The weak link in Apple Pay's security chain
by David Divitt, product marketing manager, Alaric Systems Ltd.
Since its launch last year, Apple Pay has seen significant uptake in the markets where it is available, no question. Latest figures show 42 percent of iPhone 6 owners have used the service, while JP Morgan says that over a million of its customers have uploaded their card details to use on the mobile payment platform.
But it's not all been plain sailing for the Cupertino firm, with reports indicating that Apple Pay is in fact acting as a backdoor for fraudsters.
While Apple Pay has been hailed as one of the most secure mobile payment options because of its use of tokenization and biometric authentication, there is a weak link in the chain that has caused a surge in fraudulent transactions.
As ever in payments, criminals adore a weak link, especially in a system that is otherwise very secure — this makes it all the more likely their fraud will go unnoticed.
Gartner's Avivah Litan explained how this problem is allowing fraudsters to bridge the gap between traditional, or card-present, transactions and the card-not-present world. It seems the issue is with banks' verification processes.
"Turns out the bad guys are loading iPhones with stolen card-not-present card information (which is much easier to steal than card-present mag stripe data) and essentially turning that data into a physical card à la Apple Pay," Litan said.
It's not a problem inherent in Apple Pay, but more a matter of banks struggling to apply super-tight verification when a customer asks to load a card onto a phone. In some cases they just ask for the last four digits of the user's Social Security number — just the kind of details stolen by fraudsters in a series of retailer data breaches last year.
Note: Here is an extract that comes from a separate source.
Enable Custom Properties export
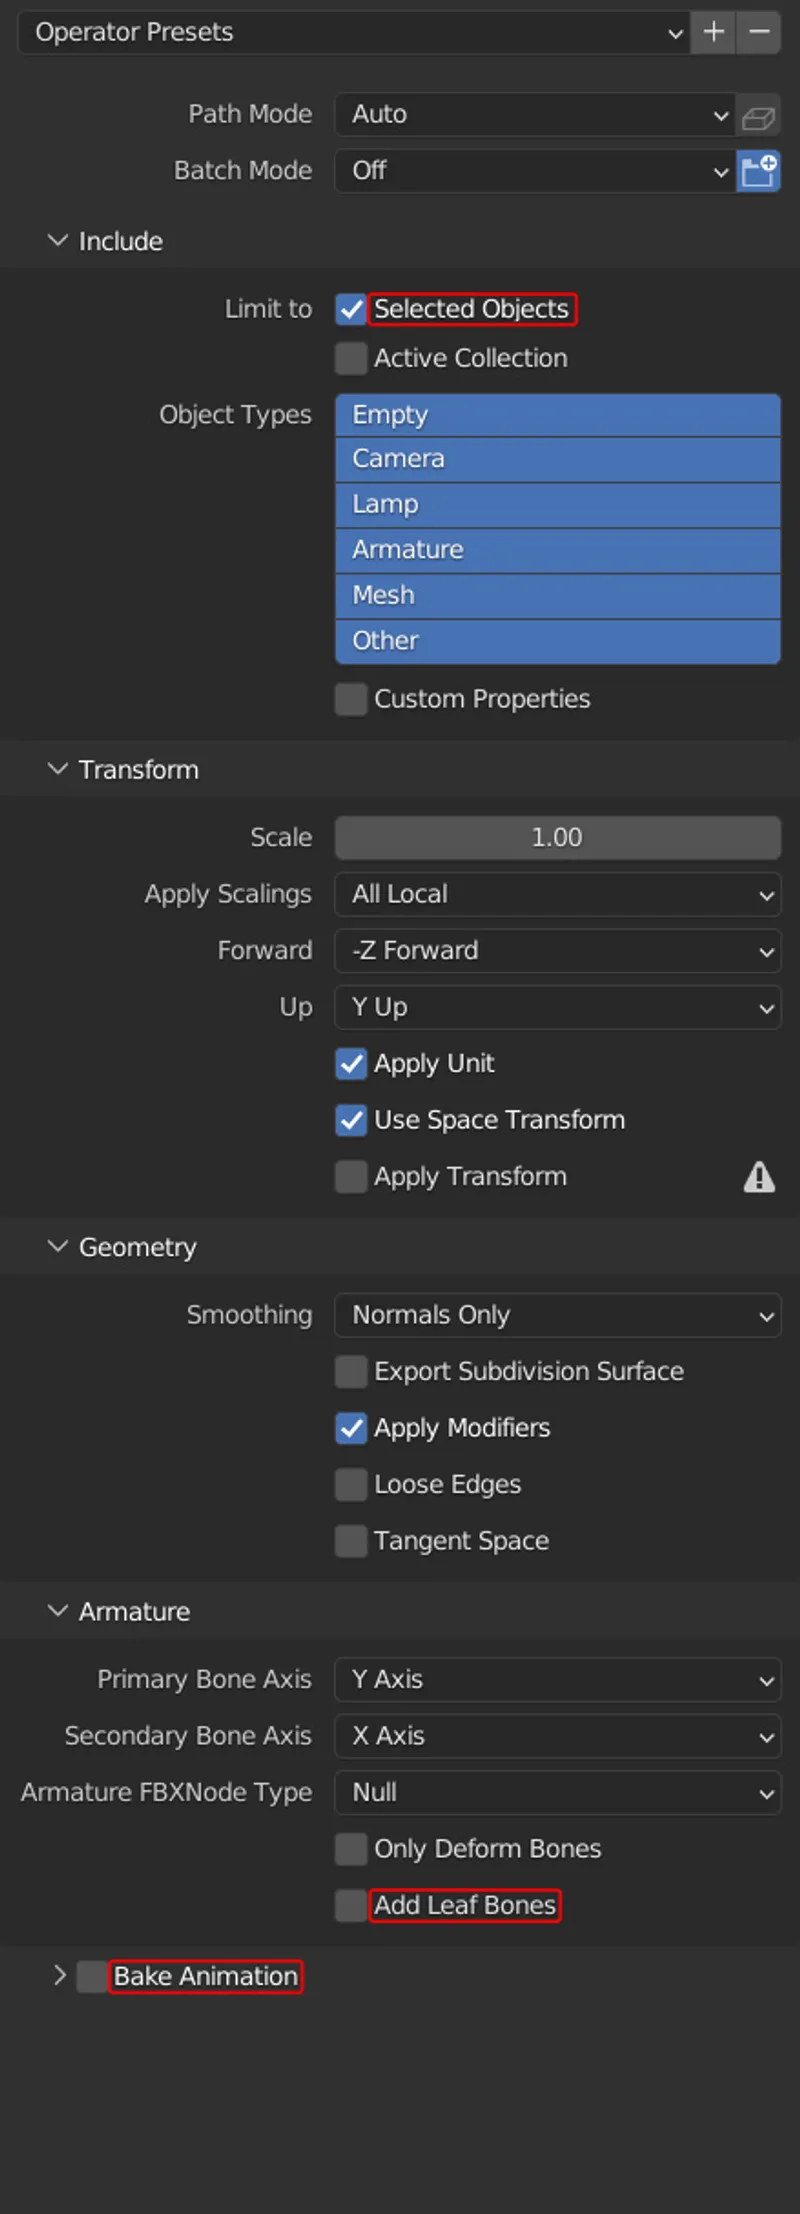The image size is (800, 2214). [x=350, y=699]
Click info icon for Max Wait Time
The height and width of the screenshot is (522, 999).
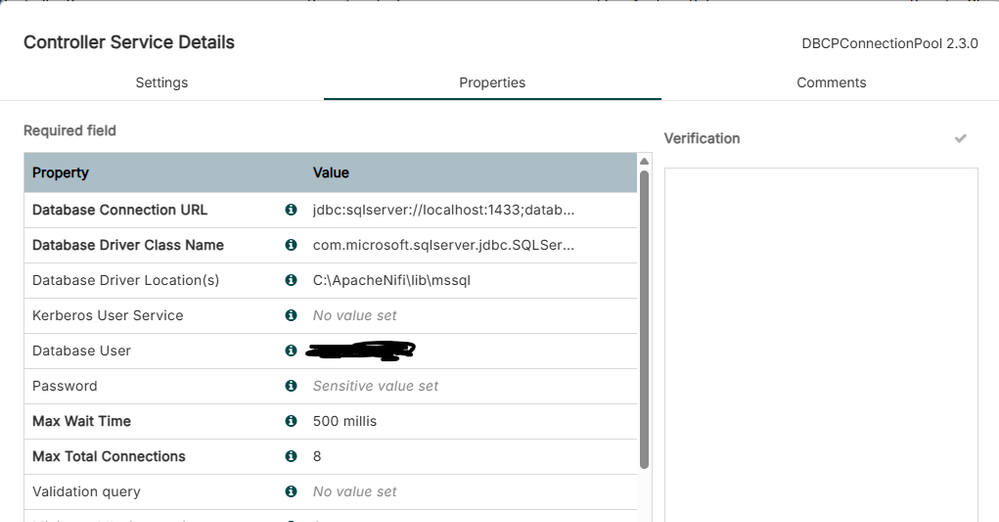291,421
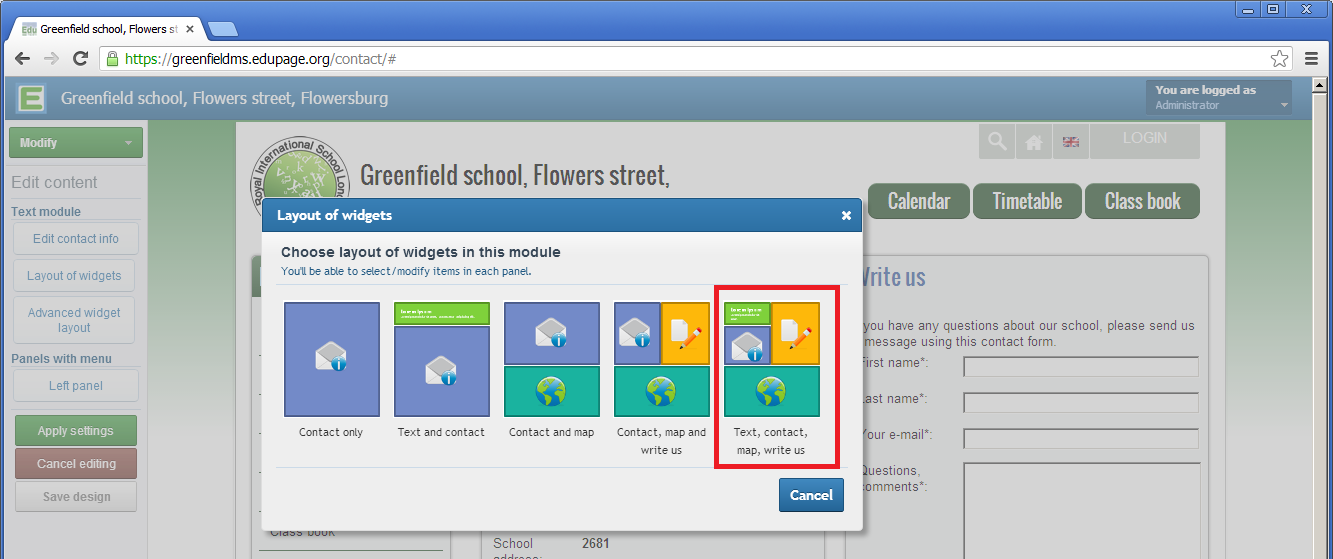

"This isn't necessarily an Apple Pay problem. The responsibility ultimately lies with the card issuer who must be able to prove the Apple Pay cardholder is indeed a legitimate customer with a valid card," Litan said.
Partly this is due to the speed of change, with banks having just a couple of months to prepare apps for the new service.
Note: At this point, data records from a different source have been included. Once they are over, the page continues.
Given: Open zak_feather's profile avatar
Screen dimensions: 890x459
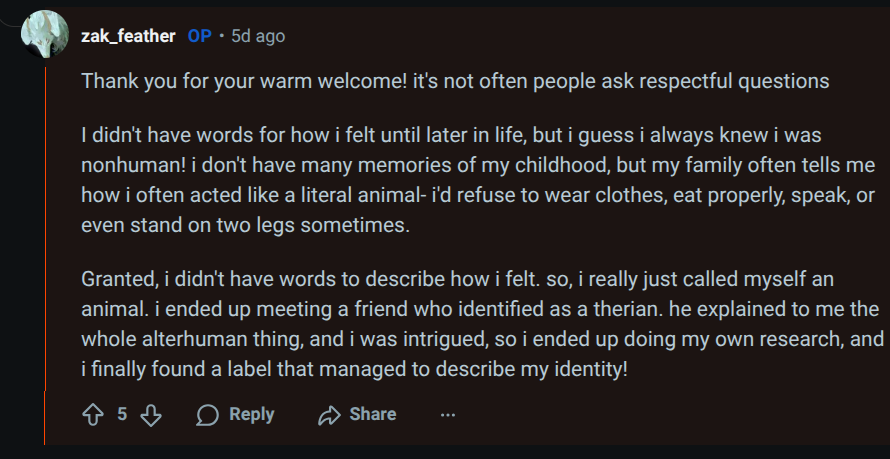Looking at the screenshot, I should point(45,36).
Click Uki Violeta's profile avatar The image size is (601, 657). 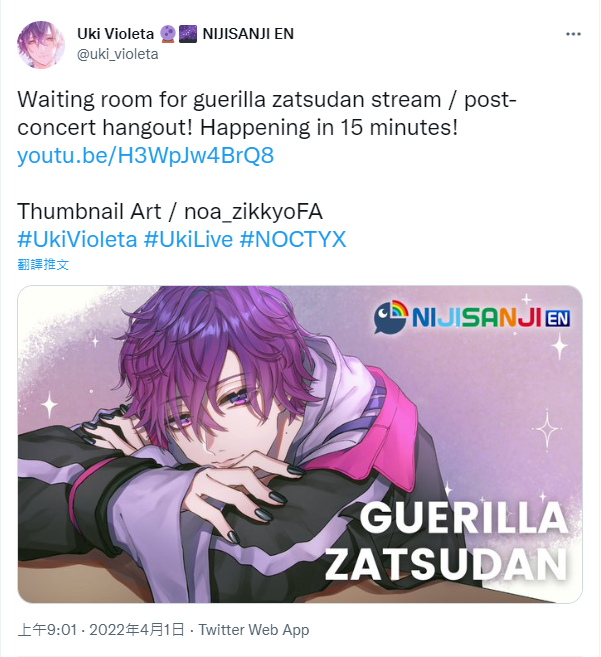(x=41, y=45)
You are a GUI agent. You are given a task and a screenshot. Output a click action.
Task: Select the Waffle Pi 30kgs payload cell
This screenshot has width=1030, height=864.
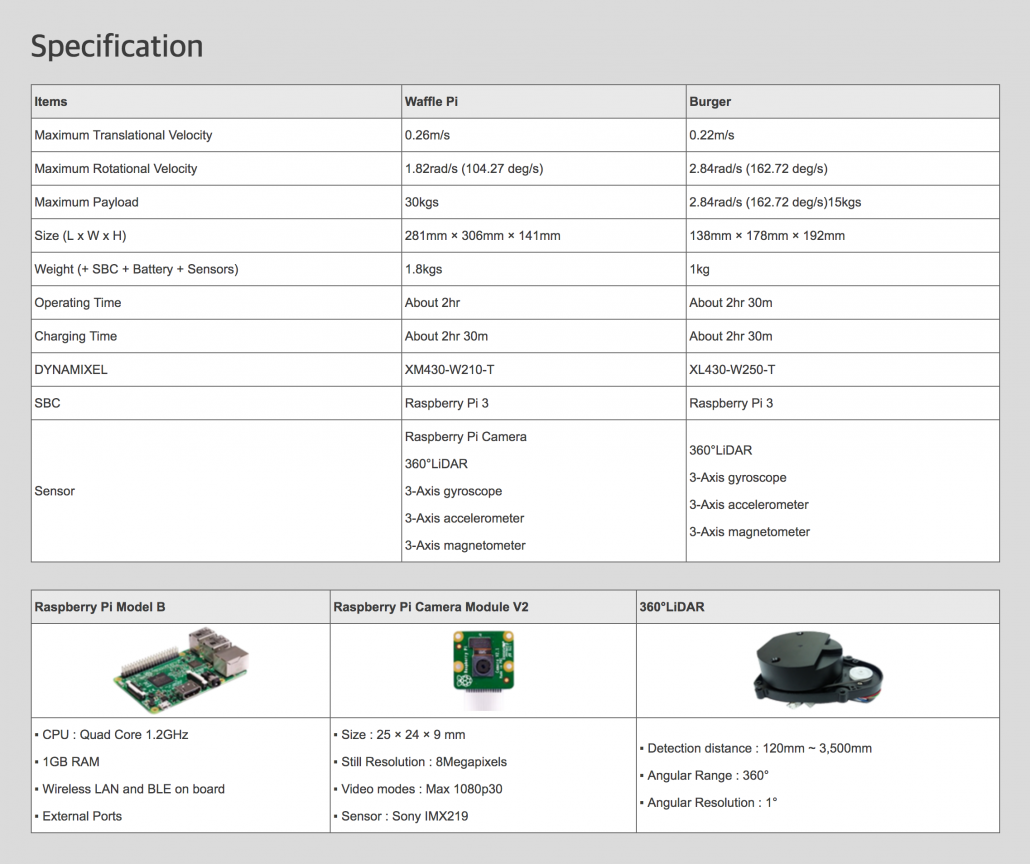(x=422, y=202)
The problem it highlights is that once you have what you think is a secure system, it's much more likely that transactions will be approved. If there's a weakness somewhere up the chain, we have serious problems.
So when a transaction comes from a biometrically authenticated Apple Pay stream, the bank is likely to treat it as low risk and for the fraudster to complete the theft without raising alarm bells.
No system is 100 percent secure. Breaches will occur. But tokenization and biometrics count for naught if the account or card is compromised before these technologies can make a difference.
According to Litan, the answer lies in applying intelligent fraud detection methods to counter this risk.
"The key is reducing reliance on static data — much of which is PII data that has been compromised by the crooks — and increasing reliance on dynamic data, like reputation, behavior and relationships between non-PII data elements," Litan said in a blog post.
Banks also have a part to play in beefing up their verification methods, which is exactly what they are starting to do.
The Wall Street Journal reported that institutions will send out a one-time authorization code to the customer's email or mobile phone as a stronger verification method. Other banks will require customers to phone in to establish their identity through a series of typical know your customer checks. Some might even require that the customer authorize their Apple Pay card request by logging into their online bank account.
Apple Pay's fraud problem reveals some of the weak links in the payments chain. It's hardly surprising that Apple makes it as easy as possible for users to upload a card. It's up to the issuers to make sure the card matches the phone.